### Task to complete
Which lines below fall between the one containing "Task: Click the 'Keep getting crashes?' text" and the one containing "The height and width of the screenshot is (412, 980)."? Repeat them exactly, counting both of those lines, and add nothing else.

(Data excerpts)

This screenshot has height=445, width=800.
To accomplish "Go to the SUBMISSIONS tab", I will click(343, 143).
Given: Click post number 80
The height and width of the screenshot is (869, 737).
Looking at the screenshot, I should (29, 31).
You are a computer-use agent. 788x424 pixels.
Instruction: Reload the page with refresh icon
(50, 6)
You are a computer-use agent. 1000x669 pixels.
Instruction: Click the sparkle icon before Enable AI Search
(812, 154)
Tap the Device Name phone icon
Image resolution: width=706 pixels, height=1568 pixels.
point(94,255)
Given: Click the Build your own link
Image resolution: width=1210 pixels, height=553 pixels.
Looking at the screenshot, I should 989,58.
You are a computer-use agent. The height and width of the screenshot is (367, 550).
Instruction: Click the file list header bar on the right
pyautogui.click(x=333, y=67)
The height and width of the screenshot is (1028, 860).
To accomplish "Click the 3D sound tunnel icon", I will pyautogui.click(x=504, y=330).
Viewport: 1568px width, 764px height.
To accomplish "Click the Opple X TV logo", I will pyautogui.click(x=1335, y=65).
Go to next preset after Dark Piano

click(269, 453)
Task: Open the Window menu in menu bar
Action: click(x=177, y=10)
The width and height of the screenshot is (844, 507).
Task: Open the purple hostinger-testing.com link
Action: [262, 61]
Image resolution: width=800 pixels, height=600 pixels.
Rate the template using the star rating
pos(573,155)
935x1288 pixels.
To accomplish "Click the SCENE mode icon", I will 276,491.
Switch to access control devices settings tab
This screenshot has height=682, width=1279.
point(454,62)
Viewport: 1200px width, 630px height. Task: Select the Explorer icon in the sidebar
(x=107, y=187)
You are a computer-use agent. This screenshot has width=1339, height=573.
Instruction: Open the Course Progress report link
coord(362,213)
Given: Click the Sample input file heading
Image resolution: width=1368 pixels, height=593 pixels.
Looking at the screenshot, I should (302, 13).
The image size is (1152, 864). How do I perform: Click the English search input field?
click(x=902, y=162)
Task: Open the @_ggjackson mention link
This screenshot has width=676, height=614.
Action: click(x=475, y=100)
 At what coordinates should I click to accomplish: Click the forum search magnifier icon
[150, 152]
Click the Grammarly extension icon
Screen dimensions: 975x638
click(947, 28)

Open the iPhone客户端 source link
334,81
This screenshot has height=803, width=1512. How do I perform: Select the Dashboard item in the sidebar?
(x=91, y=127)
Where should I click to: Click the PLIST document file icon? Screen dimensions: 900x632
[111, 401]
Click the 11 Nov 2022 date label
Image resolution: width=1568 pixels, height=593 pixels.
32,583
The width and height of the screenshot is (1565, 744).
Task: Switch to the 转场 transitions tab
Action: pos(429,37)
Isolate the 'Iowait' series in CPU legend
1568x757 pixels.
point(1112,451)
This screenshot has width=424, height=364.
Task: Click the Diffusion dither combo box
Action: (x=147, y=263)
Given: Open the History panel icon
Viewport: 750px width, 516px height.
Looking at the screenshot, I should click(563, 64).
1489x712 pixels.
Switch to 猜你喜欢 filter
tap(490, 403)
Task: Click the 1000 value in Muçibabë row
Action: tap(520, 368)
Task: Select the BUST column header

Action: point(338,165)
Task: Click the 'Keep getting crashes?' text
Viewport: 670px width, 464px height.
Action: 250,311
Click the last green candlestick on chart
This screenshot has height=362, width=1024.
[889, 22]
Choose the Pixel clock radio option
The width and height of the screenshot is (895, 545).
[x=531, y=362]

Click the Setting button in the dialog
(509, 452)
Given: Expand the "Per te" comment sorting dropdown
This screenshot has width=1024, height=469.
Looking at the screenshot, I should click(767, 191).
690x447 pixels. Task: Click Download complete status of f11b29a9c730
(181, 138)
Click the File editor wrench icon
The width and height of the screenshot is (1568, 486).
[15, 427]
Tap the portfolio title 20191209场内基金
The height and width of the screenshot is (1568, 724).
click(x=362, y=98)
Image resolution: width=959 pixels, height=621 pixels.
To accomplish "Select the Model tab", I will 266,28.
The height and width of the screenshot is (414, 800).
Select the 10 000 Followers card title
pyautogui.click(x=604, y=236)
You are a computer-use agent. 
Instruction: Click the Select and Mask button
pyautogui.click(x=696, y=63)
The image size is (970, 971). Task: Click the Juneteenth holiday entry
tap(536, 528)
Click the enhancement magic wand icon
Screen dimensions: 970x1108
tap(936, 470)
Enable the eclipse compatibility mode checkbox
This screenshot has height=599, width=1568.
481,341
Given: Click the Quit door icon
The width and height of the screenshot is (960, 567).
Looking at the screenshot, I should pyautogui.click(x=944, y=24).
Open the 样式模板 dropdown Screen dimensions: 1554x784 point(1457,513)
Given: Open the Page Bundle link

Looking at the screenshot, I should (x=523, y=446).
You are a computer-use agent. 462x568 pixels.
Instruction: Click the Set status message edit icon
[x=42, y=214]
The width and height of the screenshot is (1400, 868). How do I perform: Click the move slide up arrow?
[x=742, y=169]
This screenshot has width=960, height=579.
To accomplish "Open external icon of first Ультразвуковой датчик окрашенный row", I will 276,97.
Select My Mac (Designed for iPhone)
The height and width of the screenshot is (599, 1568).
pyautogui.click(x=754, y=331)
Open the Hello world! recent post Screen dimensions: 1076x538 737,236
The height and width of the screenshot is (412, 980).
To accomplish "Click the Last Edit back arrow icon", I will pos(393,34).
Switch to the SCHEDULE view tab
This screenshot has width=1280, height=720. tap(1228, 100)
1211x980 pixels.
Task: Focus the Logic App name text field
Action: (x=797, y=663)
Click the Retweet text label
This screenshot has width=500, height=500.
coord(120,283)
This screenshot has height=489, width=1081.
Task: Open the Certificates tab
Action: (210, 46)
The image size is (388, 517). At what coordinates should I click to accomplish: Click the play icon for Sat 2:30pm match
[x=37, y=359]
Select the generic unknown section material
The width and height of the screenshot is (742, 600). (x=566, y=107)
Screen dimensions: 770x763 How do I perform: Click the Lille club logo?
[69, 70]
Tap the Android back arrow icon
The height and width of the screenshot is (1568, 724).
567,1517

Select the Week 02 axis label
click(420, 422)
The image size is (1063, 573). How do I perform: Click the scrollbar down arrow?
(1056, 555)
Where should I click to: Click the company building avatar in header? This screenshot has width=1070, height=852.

### Problem solution
Task: Click the 'Keep getting crashes?' text
Viewport: 670px width, 464px height.
Action: 250,311
Click the last green candlestick on chart
This screenshot has height=362, width=1024.
[889, 22]
Choose the Pixel clock radio option
The width and height of the screenshot is (895, 545).
[x=531, y=362]

Click the Setting button in the dialog
(509, 452)
Given: Expand the "Per te" comment sorting dropdown
This screenshot has width=1024, height=469.
Looking at the screenshot, I should click(767, 191).
690x447 pixels. Task: Click Download complete status of f11b29a9c730
(181, 138)
Click the File editor wrench icon
The width and height of the screenshot is (1568, 486).
[15, 427]
Tap the portfolio title 20191209场内基金
The height and width of the screenshot is (1568, 724).
click(x=362, y=98)
Image resolution: width=959 pixels, height=621 pixels.
To accomplish "Select the Model tab", I will 266,28.
The height and width of the screenshot is (414, 800).
Select the 10 000 Followers card title
pyautogui.click(x=604, y=236)
You are a computer-use agent. 
Instruction: Click the Select and Mask button
pyautogui.click(x=696, y=63)
The image size is (970, 971). Task: Click the Juneteenth holiday entry
tap(536, 528)
Click the enhancement magic wand icon
Screen dimensions: 970x1108
tap(936, 470)
Enable the eclipse compatibility mode checkbox
This screenshot has height=599, width=1568.
481,341
Given: Click the Quit door icon
The width and height of the screenshot is (960, 567).
Looking at the screenshot, I should pyautogui.click(x=944, y=24).
Open the 样式模板 dropdown Screen dimensions: 1554x784 point(1457,513)
Given: Open the Page Bundle link

Looking at the screenshot, I should (x=523, y=446).
You are a computer-use agent. 462x568 pixels.
Instruction: Click the Set status message edit icon
[x=42, y=214]
The width and height of the screenshot is (1400, 868). How do I perform: Click the move slide up arrow?
[x=742, y=169]
This screenshot has width=960, height=579.
To accomplish "Open external icon of first Ультразвуковой датчик окрашенный row", I will 276,97.
Select My Mac (Designed for iPhone)
The height and width of the screenshot is (599, 1568).
pyautogui.click(x=754, y=331)
Open the Hello world! recent post Screen dimensions: 1076x538 737,236
The height and width of the screenshot is (412, 980).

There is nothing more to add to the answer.